▸ Text:
========
I don't remember the instructions for a hole drilled too many years ago, but they've been around for quite a while. I always drill it, and unless the pump comes with its own standpipe, I use galvy to get out of the sump. I like to be able to pull the pump without breaking the riser.

And there is no head on the pump if you don't install a check valve. The water simply runs back down into the sump. The pump has to pump water the same vertical distance whether the pipe is already full or empty. No sense pumping it out twice. However, if upstairs fixtures plug the drain (as has already been mentioned) the sewer will back up down the standpipe into the pump. Even if the drain is just partially clogged, the water could back up into the pit.


----------



## spudwrench (Sep 15, 2009)
========
▸ Provided data:
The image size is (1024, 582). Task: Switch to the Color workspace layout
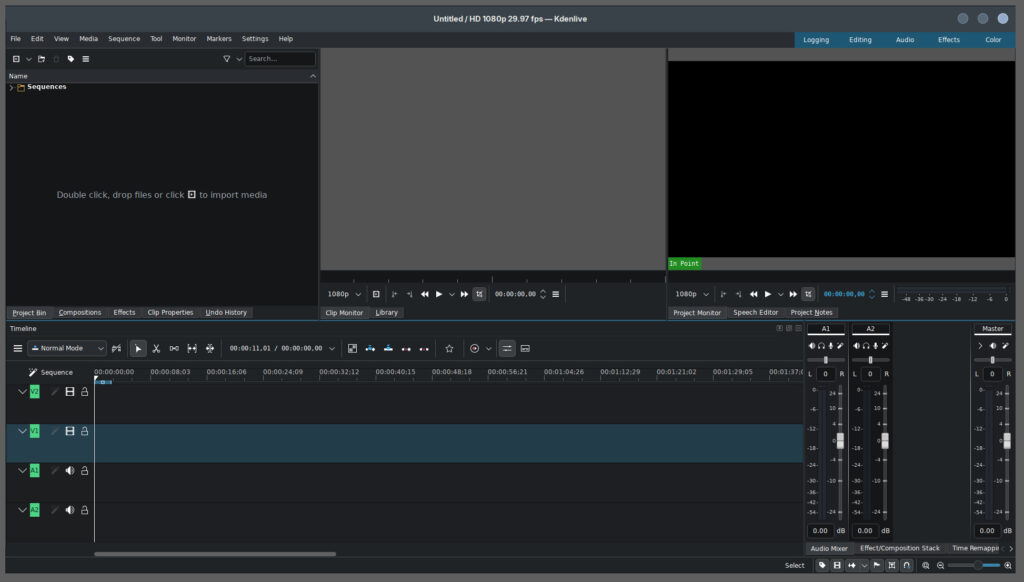click(992, 40)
========
▸ Task list:
1: Could you condense the paragraph of the sump pump post that begins "And there is no head on the pump" into a short bulleted list of its main facts?
2: Could you quote the sump pump post starting at "I don't remember" and ending at "into the pit."?

▸ Per-task answers:
1:
- Without a check valve, there is no head on the pump, and the water runs back down into the sump.
- The pump lifts water the same vertical distance whether the pipe starts full or empty, so pumping the water out twice makes no sense.
- If upstairs fixtures plug the drain, the sewer will back up down the standpipe into the pump.
- Even a partial clog in the drain could back water up into the pit.

2:
I don't remember the instructions for a hole drilled too many years ago, but they've been around for quite a while. I always drill it, and unless the pump comes with its own standpipe, I use galvy to get out of the sump. I like to be able to pull the pump without breaking the riser.

And there is no head on the pump if you don't install a check valve. The water simply runs back down into the sump. The pump has to pump water the same vertical distance whether the pipe is already full or empty. No sense pumping it out twice. However, if upstairs fixtures plug the drain (as has already been mentioned) the sewer will back up down the standpipe into the pump. Even if the drain is just partially clogged, the water could back up into the pit.